Turns out classic cars, vintage motorcycles, wooden boats, historic aircraft and antique farm tractors aren’t the only vehicles people collect and restore. In northern Indiana, there’s an entire museum of recreation vehicles, from old pop-up campers to vehicles especially created for the likes of Mae West and Charles Lindbergh.

The RV/MH Hall of Fame, Museum & Library is located just off the Indiana toll road at the East Elkhart exit. That only makes sense since the Elkhart area is the heart of RV manufacturing in the United States.

Oh, the MH in RV/MH doesn’t stand for motor home but for manufactured housing, another big industry in northern Indiana, and just outside the museum is an example of a factory-produced home.

But the primary attraction are the historic recreational vehicles inside the large main building that houses not only the museum, but the hall of fame and an expansive research library as well as the Northern Indiana Event Center, which is large enough to entertain a thousand people at a social gathering or business conference.

Oh, again — and it’s not just RVs that are included in the museum’s display. There are several classic cars and trucks, from a Ford Model T pulling what is believed to be the world’s first travel trailer — the 1913 Earl — to a 1946 Studebaker Model M15A-28 dually hauling a 42-foot 1954 Spartan Imperial Mansion, a virtual apartment on wheels. There’s also a Pierce Arrow, perhaps the largest one ever produced.

These large GMC-built motorhomes, with air suspension and 455cid V8 engines, are popular restoration projects
These large GMC-built motorhomes, with air suspension and 455cid V8 engines, are popular restoration projects

Speaking of trucks, the rear fender and trim design on the 1955 Ranger crank-up tent trailer would look good on any pickup truck from that era.

• [Written request]: In the RV museum text, what does the "MH" in RV/MH stand for?

• [Record list]:

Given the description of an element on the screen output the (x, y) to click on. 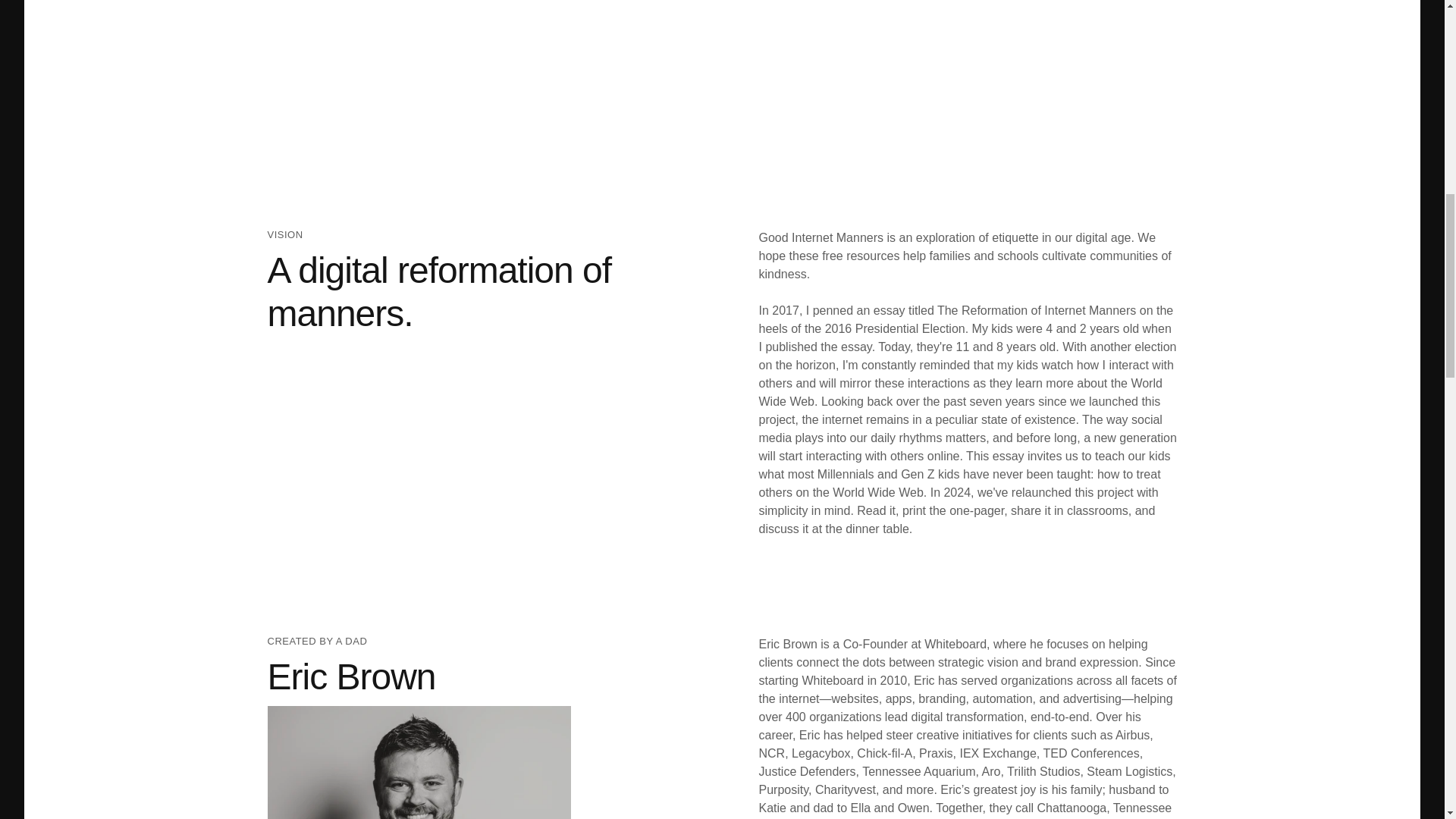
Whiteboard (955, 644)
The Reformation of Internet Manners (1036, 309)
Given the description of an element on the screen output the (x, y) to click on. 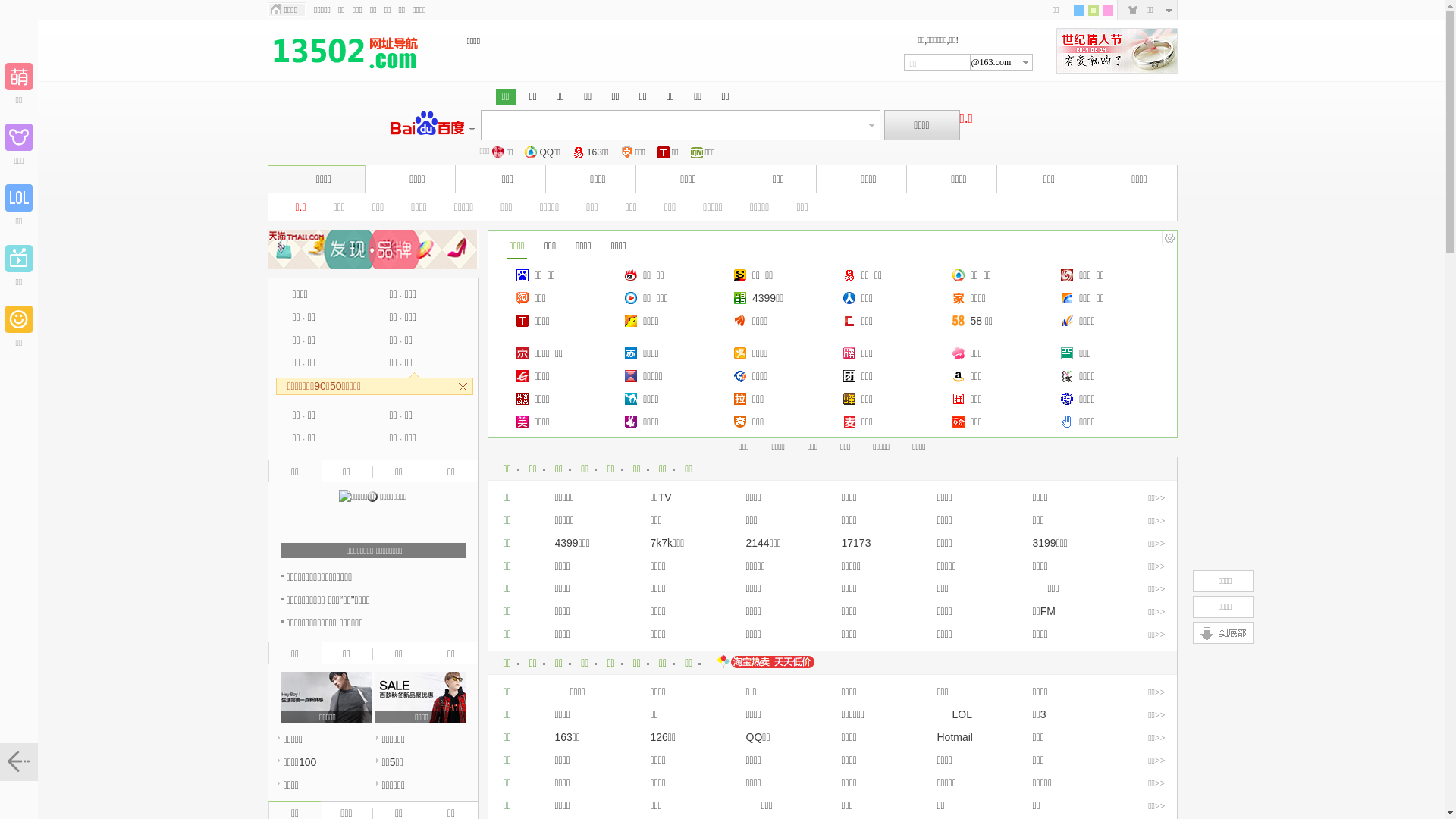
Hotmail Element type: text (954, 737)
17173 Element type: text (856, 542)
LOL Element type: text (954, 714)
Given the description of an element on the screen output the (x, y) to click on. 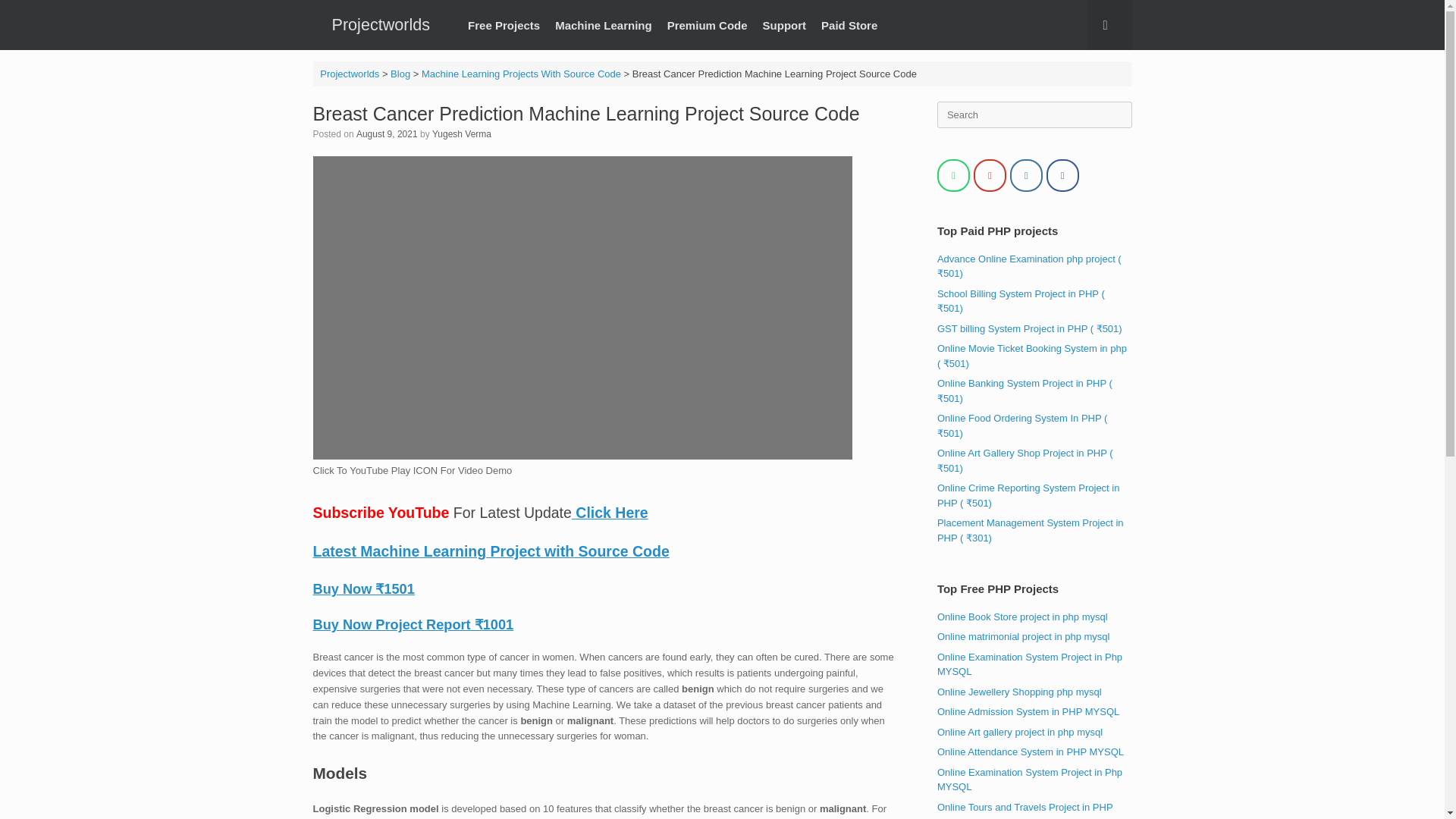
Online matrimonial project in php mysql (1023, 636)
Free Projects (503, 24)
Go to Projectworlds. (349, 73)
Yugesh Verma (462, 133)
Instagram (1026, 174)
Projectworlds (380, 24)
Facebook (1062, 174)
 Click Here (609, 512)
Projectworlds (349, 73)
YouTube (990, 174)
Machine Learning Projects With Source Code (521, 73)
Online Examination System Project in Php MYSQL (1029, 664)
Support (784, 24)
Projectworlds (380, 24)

• [Response]: Manufactured housing.